Busseto e il Tricolore

 

 

 

A BUSSETO IL PRIMO TRICOLORE
IN UN QUADRO

(con buona pace di Reggio Emilia)

A Pietro Balestra, sacerdote e pittore di Busseto del diciottesimo secolo,

B

è attribuito un quadro riscoperto in Liguria in cui ci sarebbe la prima apparizione del vessillo nazionale

A

E se Parma “scippasse” il tricolore a Reggio Emilia? La contesa sul primato del vessillo nazionale potrebbe spostarsi, ora, dal piano storico a quello artistico.
L’ipotesi è racchiusa in un quadro a lungo dimenticato e riscoperto da poco in Liguria. A darne notizia è Repubblica Genova
Un’ascensione – questo il tema del dipinto – attribuita a Pietro Balestra, sacerdote e artista attivo a Busseto nel diciottesimo secolo: vi morì nel 1789, all’alba della Rivoluzione Francese. L’olio su carta dell’inedito tricolore rappresenta una Madonna tra le nubi e ai suoi piedi un giovinetto in atteggiamento estatico con un inconfondibile vessillo verde-bianco-rosso. La datazione attribuita al dipinto, infatti, potrebbe anticipare la prima comparsa ufficiale del tricolore nel 1796, anno della deliberazione che decretò la nascita della Repubblica Cispadana comprendente i territori di Reggio Emilia, Modena, Bologna e Ferrara. Data ufficiale della nascita della bandiera italiana.
L’opera di Balestra è stata acquistata ad un’asta genovese da un antiquario bresciano che la esporrà insieme ad altre opere della sua collezione nella mostra a soggetto religioso “Il tormento e l’estasi” visitabile a Onzo, nel Savonese, dal 23 marzo (Giovedì santo) al il 10 aprile 2016.
È proprio il curatore della mostra, Giuliano Arnaldi, artista ed esperto di arti primarie, nonché direttore generale della Fondazione Tribaleglobale, ad accennare all’ipotesi che, se le date non mentono, questa potrebbe essere la prima rappresentazione del tricolore in un dipinto. “Azzardo un’ipotesi: ne XXIX canto del Purgatorio Dante presenta le virtù teologali come tre donne vestite appunto di rosso, la Carità, bianco la Fede e verde, la Speranza – dice Arnaldi a Repubblica Genova – ed è poi Beatrice che rappresenta la Teologia a comparire vestita dei tre colori.

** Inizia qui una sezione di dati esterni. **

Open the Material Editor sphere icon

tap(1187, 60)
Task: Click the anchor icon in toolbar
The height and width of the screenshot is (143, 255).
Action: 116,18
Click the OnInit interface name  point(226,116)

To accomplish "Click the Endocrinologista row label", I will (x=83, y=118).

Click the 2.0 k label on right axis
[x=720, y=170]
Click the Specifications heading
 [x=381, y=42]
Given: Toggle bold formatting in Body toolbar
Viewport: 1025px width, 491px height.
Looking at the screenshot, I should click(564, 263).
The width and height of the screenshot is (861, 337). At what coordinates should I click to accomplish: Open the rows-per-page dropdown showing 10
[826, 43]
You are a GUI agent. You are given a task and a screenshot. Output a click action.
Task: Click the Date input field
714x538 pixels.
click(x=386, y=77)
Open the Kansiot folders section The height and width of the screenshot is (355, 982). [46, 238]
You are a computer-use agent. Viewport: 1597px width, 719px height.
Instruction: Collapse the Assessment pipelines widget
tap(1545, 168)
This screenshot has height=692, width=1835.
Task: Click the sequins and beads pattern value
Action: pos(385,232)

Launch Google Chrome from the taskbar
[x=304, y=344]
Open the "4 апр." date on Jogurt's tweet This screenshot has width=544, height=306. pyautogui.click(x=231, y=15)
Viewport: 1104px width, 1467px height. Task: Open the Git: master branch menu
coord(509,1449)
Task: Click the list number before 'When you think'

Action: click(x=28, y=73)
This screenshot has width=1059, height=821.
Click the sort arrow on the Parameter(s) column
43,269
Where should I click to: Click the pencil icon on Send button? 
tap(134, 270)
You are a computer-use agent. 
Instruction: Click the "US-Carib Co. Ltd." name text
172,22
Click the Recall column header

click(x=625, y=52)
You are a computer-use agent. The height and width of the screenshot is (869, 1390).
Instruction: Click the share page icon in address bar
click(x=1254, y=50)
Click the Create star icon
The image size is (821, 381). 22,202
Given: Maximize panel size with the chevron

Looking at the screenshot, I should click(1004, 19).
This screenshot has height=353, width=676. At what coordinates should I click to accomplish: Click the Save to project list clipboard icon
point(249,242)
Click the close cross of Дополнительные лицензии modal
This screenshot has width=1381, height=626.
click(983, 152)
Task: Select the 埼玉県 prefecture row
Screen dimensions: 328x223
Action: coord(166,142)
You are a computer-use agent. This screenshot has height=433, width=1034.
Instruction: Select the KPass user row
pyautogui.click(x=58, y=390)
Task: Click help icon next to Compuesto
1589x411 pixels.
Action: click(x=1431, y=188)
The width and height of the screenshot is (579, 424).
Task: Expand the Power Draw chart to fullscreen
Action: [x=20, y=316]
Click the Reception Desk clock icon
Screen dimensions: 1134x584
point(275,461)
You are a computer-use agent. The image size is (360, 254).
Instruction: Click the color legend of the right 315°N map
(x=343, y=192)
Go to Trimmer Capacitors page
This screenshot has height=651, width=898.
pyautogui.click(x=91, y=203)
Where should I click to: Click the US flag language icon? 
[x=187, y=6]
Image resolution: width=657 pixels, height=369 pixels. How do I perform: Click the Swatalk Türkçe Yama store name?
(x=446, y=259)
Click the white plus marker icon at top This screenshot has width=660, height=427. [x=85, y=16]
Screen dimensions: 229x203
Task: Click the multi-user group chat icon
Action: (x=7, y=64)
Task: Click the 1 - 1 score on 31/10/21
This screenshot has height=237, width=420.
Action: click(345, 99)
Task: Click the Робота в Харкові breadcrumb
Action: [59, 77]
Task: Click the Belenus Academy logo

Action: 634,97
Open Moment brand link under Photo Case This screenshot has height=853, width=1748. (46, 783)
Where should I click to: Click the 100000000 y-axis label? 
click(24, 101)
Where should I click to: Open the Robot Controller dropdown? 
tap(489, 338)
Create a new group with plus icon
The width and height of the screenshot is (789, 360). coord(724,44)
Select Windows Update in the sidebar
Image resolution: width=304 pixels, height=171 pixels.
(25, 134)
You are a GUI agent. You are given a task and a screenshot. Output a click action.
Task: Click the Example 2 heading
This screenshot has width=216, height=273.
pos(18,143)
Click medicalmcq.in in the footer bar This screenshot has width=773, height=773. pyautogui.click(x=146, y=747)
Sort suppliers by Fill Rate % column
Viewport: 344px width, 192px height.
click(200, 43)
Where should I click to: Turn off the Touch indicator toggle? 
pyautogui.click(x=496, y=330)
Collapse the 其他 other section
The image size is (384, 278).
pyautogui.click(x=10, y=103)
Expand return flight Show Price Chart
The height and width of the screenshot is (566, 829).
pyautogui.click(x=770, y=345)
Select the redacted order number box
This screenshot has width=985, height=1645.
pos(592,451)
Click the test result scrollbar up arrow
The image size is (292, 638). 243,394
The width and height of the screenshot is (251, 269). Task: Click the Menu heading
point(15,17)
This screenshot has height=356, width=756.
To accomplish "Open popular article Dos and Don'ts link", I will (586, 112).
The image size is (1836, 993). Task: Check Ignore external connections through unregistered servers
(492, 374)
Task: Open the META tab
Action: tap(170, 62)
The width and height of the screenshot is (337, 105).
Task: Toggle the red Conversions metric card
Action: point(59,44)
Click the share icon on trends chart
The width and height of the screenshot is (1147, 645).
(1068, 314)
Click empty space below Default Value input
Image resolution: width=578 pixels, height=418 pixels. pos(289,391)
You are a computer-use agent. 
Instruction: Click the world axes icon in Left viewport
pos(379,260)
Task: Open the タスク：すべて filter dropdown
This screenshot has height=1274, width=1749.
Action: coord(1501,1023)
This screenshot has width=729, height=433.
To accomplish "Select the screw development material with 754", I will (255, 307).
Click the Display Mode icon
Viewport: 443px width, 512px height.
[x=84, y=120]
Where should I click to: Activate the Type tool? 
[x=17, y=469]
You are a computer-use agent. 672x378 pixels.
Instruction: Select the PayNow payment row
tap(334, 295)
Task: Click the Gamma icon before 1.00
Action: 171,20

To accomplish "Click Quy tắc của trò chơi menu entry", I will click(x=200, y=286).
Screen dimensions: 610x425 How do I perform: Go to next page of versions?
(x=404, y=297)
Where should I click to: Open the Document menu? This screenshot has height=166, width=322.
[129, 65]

Possibile che Balestra abbia voluto esprimere questo significato teologico; e cent’anni dopo la prima apparizione del Tricolore a Reggio Emilia, nel 1877 Giosuè Carducci sottolineò proprio l’origine sacra del vessillo”.
Una interpretazione che, se avvalorata da pareri di esperti d’arte e ricercatori storici, potrebbe trasformare Busseto – già paese natale di Giuseppe Verdi –  nella…”capitale” del Tricolore.
Negli anni si sono “confrontate” su tutto, dalla stazione Mediopadana ai primati sportivi, ora Parma e Reggio Emilia potrebbero dunque scrivere un nuovo capitolo della loro secolare rivalità per colpa della bandiera italiana.